As observed by the learned single Judge such a situation would lead to chaos and Court cannot be a party in creating it. ( 15 ) THESE is yet another aspect of the matter. The fifth respondent in the counter-affidavit categorically stated that the Special Architect, Urban Development Department, Government of Andhra Pradesh addressed a letter to the District Collector to provide alternative site to the encroachers on the road. Accordingly, it appears the District Collector, Ranga Reddy District, the first respondent herein, granted pattas to hut dwellers/encroachers. This allegation remains un-rebutted and the appellant-association has not filed any reply denying the same. This would show that inspite of the District Collector, Ranga Reddy District granting pattas in favour of at least some of the members of the appellant-association, the appellant-association still insisting that they should not be evicted or removed till pattas are granted to all slum dwellers.
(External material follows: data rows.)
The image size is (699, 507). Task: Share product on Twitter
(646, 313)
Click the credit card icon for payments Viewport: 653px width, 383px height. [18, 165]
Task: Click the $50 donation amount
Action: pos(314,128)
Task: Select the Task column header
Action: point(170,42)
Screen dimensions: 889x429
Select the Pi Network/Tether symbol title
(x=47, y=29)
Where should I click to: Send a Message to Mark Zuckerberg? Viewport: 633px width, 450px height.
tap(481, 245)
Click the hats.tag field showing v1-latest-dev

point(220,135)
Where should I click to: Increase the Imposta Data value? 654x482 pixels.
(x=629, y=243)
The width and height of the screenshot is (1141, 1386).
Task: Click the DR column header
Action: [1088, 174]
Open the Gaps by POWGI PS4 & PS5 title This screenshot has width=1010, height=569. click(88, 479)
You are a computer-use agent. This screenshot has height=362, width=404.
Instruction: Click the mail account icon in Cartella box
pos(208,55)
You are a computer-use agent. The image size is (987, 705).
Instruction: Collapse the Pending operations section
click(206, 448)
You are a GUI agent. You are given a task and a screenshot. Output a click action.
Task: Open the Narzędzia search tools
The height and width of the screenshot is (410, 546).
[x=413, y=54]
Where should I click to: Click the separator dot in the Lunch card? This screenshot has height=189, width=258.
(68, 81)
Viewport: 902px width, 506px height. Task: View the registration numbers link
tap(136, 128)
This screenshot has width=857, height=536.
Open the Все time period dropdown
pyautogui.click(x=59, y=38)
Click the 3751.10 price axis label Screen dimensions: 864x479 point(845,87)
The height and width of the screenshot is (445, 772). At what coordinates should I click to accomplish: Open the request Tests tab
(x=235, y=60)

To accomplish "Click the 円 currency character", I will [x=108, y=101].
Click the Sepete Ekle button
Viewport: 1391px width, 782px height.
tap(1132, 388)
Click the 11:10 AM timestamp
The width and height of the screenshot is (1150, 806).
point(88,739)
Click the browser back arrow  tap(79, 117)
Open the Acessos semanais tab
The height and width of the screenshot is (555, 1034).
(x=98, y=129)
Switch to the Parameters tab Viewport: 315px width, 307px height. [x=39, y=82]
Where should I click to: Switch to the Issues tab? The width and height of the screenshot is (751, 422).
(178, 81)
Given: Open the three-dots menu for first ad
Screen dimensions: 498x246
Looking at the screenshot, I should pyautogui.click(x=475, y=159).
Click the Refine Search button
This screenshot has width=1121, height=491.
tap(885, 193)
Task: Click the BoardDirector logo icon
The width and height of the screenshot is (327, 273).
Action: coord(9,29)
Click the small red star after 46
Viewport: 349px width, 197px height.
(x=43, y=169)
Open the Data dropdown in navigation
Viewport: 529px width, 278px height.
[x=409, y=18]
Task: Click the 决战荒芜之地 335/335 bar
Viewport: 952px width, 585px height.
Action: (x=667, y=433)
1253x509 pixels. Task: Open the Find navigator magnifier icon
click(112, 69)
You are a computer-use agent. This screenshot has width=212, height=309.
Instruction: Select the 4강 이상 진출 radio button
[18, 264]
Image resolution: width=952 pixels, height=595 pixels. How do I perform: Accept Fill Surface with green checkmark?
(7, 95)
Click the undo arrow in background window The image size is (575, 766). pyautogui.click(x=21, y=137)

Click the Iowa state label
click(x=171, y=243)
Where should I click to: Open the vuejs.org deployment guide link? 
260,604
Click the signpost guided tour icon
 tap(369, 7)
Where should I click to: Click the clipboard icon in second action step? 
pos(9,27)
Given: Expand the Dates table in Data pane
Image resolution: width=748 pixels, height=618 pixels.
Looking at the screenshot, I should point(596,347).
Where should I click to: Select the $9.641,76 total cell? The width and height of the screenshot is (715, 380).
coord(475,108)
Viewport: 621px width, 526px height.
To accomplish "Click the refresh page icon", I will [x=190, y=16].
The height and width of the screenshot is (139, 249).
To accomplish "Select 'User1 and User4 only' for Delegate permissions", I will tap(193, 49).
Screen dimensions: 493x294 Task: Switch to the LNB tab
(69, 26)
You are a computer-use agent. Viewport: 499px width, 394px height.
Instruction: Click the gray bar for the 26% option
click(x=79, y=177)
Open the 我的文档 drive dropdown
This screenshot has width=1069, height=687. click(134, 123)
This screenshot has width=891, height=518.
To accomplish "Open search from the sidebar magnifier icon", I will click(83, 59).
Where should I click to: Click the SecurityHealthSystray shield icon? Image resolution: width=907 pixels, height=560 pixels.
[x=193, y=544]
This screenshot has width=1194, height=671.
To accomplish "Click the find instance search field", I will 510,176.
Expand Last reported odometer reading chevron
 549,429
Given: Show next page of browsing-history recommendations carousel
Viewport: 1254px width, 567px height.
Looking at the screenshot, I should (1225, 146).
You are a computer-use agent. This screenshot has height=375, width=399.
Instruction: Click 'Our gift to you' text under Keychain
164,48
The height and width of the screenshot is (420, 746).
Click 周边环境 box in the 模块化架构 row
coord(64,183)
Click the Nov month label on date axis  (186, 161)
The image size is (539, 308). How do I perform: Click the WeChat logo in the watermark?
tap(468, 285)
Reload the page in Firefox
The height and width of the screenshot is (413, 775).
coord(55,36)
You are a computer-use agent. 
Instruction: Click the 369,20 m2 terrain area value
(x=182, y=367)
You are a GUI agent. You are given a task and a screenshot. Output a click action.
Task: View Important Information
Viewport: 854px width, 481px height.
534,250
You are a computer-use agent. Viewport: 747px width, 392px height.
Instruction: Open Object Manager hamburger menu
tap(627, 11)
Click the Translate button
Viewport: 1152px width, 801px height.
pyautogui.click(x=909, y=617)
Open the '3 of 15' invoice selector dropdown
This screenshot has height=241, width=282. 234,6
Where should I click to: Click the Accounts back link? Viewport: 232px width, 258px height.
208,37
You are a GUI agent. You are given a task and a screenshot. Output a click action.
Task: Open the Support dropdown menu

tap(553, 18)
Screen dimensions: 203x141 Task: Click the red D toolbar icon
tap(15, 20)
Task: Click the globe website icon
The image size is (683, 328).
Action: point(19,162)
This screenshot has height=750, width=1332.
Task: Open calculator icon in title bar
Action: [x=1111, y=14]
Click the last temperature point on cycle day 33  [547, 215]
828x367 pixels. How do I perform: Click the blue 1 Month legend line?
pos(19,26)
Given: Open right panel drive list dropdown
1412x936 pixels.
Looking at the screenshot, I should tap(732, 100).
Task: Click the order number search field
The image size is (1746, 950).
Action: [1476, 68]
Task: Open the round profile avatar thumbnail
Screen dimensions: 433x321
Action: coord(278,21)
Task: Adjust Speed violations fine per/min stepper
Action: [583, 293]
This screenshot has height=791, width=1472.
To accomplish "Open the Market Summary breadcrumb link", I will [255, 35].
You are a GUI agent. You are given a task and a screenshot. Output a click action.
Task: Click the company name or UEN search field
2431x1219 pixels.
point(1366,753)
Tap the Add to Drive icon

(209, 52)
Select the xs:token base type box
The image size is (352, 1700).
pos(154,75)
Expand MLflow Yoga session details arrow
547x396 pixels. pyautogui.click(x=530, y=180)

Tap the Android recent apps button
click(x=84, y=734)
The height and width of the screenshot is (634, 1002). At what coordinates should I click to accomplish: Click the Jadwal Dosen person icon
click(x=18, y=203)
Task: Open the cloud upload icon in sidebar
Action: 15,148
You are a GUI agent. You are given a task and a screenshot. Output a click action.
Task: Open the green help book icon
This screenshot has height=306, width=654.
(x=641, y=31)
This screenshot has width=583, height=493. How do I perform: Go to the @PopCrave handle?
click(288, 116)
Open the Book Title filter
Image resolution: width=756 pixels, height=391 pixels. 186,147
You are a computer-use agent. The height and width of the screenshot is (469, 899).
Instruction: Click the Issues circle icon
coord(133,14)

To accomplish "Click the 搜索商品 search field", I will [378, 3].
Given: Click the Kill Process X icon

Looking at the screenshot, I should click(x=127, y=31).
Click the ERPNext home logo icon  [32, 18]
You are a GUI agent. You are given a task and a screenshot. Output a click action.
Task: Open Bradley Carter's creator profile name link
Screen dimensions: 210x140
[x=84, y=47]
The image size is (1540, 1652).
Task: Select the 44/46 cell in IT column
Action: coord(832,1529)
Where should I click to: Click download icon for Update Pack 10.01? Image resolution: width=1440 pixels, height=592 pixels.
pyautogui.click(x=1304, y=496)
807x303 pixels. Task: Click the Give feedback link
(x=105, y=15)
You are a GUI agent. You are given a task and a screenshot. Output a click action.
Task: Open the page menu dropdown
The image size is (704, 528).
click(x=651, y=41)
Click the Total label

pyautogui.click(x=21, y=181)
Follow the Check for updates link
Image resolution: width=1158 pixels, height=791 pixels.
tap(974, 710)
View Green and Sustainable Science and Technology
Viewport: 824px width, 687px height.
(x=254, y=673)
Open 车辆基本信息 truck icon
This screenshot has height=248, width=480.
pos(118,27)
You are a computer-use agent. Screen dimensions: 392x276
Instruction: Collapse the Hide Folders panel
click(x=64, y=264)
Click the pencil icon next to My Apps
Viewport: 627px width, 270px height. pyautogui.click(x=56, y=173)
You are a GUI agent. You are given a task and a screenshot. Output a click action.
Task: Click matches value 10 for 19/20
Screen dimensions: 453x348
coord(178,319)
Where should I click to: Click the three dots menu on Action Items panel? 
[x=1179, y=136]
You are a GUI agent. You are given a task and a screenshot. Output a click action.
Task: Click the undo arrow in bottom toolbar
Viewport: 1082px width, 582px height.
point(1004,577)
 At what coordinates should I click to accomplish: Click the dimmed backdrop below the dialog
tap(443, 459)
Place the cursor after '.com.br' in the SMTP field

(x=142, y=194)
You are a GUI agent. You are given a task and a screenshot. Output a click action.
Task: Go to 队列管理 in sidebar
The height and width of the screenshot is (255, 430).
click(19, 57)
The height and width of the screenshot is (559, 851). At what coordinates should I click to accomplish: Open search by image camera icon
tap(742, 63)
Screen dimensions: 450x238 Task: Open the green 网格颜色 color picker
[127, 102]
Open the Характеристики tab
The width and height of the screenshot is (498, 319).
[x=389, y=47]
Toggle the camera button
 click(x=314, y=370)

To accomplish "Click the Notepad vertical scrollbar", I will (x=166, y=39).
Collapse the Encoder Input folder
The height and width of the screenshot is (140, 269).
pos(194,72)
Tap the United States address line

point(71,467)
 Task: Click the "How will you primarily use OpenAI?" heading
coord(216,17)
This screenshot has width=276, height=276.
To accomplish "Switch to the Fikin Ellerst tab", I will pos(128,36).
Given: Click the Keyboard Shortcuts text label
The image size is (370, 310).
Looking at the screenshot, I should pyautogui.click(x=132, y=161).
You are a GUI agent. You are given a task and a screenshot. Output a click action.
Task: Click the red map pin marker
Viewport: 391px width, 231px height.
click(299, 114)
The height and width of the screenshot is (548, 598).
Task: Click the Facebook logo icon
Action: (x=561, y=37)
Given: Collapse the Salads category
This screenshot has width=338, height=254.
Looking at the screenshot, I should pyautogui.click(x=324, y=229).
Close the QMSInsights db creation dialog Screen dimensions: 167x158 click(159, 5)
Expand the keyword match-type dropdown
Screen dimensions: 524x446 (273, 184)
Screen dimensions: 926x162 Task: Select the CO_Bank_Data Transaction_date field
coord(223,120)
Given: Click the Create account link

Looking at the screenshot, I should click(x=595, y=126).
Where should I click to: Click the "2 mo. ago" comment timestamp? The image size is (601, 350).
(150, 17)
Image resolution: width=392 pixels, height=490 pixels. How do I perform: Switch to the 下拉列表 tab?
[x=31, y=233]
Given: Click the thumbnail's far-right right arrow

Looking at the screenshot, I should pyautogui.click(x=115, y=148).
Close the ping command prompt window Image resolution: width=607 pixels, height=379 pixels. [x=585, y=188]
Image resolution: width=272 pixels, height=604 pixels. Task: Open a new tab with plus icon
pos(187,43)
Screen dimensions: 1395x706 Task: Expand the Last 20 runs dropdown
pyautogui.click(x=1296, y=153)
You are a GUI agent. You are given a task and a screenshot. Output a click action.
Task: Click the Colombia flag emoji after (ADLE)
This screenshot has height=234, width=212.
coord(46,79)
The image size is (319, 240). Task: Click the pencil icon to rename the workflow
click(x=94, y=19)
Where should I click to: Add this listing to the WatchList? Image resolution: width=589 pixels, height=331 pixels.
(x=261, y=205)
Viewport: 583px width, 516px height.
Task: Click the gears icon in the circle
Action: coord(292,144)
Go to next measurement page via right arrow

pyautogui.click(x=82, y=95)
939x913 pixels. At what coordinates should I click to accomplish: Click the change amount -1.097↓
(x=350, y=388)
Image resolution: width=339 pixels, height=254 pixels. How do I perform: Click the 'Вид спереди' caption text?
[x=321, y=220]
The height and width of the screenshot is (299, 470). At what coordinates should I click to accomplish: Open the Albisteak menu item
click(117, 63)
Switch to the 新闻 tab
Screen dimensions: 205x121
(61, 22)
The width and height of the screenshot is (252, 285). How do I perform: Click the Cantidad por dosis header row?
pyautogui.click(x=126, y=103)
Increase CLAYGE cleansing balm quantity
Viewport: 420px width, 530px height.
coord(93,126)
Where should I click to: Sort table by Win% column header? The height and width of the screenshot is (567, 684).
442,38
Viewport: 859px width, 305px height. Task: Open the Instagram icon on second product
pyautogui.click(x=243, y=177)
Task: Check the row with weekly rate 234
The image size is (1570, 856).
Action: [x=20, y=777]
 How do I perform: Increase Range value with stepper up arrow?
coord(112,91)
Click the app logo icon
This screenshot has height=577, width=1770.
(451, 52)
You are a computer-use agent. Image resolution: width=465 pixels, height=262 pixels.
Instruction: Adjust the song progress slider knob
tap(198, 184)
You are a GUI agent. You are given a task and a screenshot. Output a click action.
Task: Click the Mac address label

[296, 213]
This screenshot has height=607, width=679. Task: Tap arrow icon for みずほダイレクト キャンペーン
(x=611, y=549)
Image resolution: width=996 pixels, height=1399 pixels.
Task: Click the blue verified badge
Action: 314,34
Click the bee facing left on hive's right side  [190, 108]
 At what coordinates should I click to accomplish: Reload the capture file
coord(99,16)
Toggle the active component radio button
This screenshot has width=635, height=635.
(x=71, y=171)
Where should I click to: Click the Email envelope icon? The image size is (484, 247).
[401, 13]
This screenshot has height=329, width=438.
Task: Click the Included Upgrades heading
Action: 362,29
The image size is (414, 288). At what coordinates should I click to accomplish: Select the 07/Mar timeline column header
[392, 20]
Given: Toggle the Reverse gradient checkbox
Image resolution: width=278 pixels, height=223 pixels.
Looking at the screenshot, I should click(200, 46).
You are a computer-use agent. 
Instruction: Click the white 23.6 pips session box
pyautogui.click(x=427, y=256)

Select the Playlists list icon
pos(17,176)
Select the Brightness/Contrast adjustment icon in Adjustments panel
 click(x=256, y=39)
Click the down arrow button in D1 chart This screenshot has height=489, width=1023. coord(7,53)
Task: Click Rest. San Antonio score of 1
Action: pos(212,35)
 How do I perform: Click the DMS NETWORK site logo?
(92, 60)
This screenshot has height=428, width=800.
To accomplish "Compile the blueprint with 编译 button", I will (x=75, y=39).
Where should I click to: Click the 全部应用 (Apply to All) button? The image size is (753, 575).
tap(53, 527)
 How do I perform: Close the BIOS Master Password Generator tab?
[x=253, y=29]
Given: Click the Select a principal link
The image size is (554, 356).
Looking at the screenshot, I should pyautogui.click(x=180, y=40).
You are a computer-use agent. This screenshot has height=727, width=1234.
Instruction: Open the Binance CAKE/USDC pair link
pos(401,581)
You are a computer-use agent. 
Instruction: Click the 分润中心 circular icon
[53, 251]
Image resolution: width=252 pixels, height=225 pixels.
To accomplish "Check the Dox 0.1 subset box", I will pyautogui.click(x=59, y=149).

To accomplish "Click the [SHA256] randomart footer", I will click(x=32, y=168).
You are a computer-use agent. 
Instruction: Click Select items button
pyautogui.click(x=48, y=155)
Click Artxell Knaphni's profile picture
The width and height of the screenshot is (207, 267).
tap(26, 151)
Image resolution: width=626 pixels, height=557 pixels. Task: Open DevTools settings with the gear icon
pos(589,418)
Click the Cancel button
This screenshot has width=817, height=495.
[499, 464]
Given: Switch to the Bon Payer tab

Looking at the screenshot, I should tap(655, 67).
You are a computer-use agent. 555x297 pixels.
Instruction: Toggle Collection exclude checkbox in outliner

If the appellant or any of its members make appropriate representation to the revenue authorities, the same may be considered subject to availability of Government land for grant of pattas. As held by us merely because the Government has not granted pattas for house sites the same does not give any right to the petitioner or members of the appellant-association to encroach into private land or the land eatmarked for roads. ( 16 ) IN the result, we see no merit in the writ appeal and the same is accordingly dismissed subject to above observations. There shall be no order as to costs.